Actin comets, which drive bead or bacteria movement, are thought to depend strongly on Arp2/3–built, branched actin networks. Now, Plastino et al. show that another actin polymerizer, VASP, builds comet tails that are less dense overall and hollow in the center, but nevertheless led to bead speeds that were seven times that of Arp2/3–built tails. “It's not about having as much polymer as possible,” says Plastino. “It's how the geometry of filaments affects movement.”
VASP is thought to weaken interactions between actin filaments and the membrane or bead. The first filaments to be detached would be those at the center back of the bead, as these bead-filament attachments produce the strongest pulling force on the moving bead. This hollowing out of the comet reduces friction between the bead and the comet and speeds the bead on its way. This model also supports the idea that actin squeezes the sides of beads to move them forward rather than pushing beads from behind.
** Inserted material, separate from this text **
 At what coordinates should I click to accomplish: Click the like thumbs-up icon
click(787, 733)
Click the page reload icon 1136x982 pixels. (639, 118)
VASP-built tails were aligned in the direction of movement, not angled like the branched Arp2/3 networks. The aligned arrangement resembles that of actin in filopodia, where VASP is prevalent. One speculation proposes that the inside surface of membrane invaginations at the leading edge of fibroblasts may be somewhat rounded like beads and similarly squeezed forward by actin filaments. Others have shown that VASP slows overall cell movement but quickens the protrusion of small membrane fluctuations. These bursts of speed are perfect for the exploratory nature of filopodia.